=== THE DATA ===
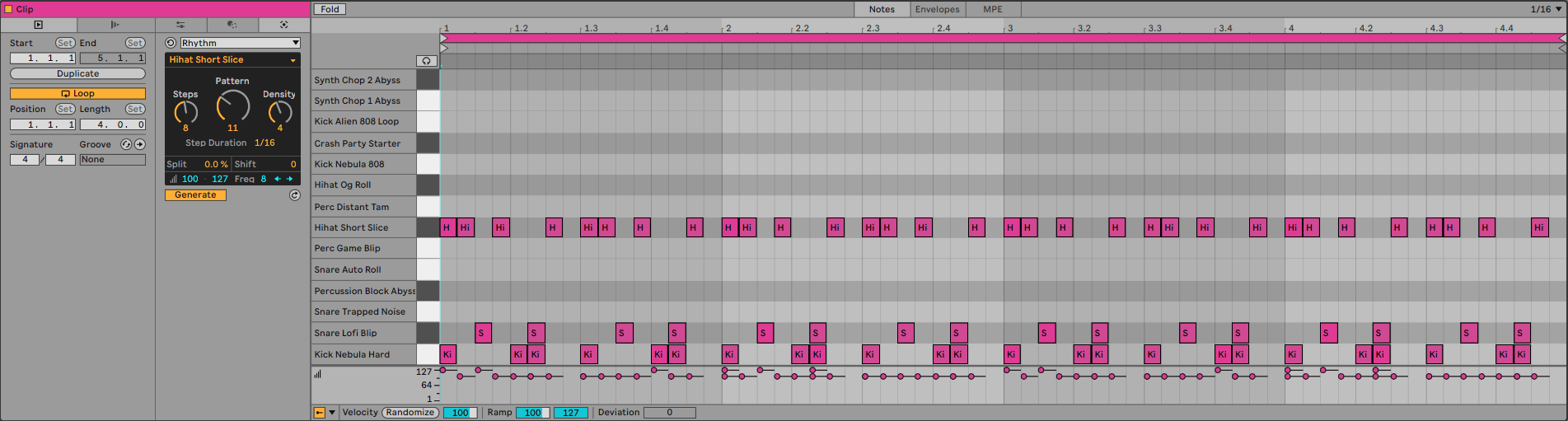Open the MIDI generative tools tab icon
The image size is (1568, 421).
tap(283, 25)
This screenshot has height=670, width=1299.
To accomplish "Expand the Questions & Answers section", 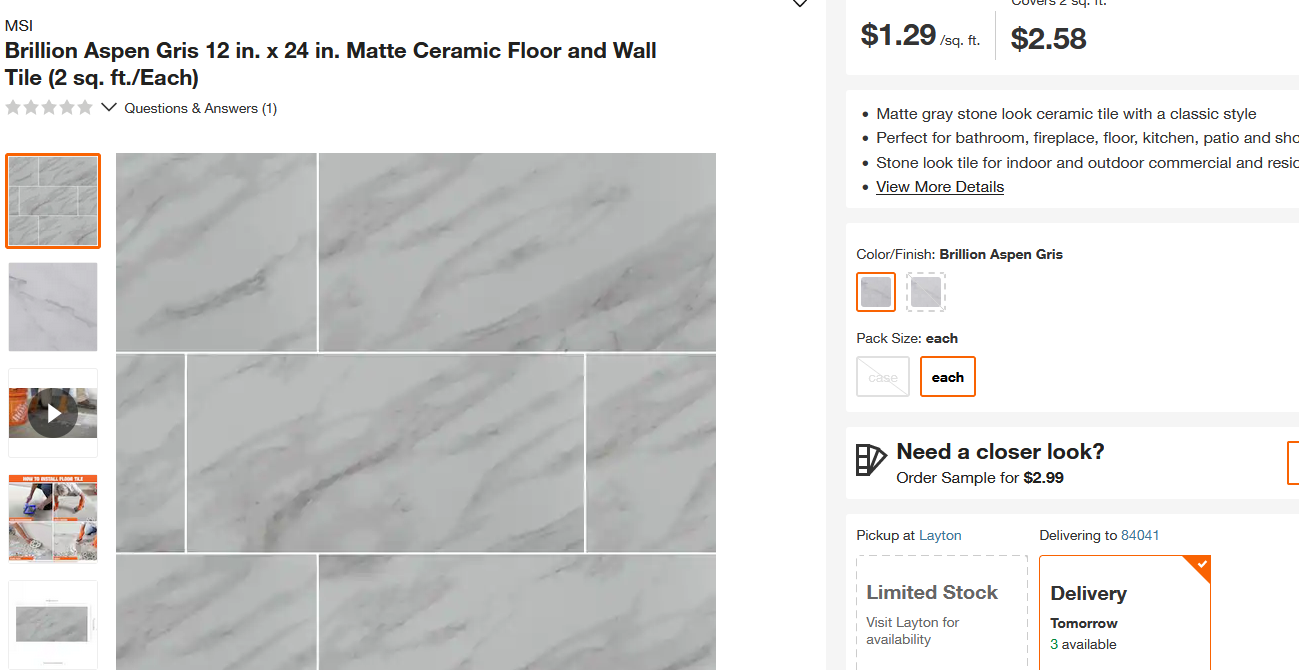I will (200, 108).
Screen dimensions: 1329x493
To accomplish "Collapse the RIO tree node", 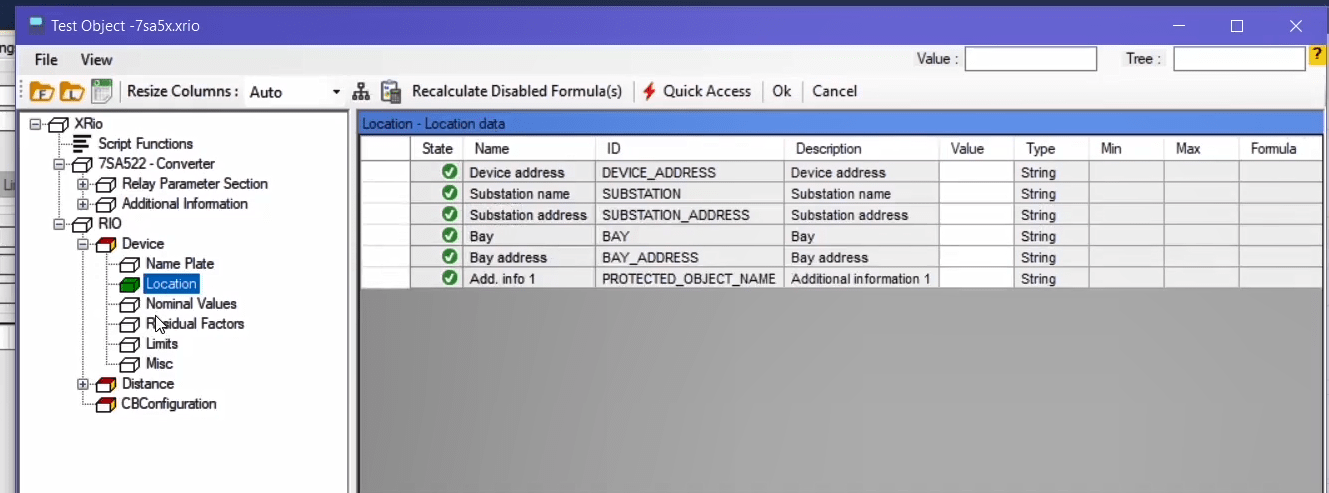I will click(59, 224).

---

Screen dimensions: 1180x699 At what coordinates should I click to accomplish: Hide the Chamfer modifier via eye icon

=== ASSIGNED TASK ===
Once you have checked every line of the material above, return the ones that hold the string "dimensions".

=== RESULT BELOW ===
Screen dimensions: 1329x493
Screen dimensions: 1180x699 At what coordinates should I click to accomplish: Hide the Chamfer modifier via eye icon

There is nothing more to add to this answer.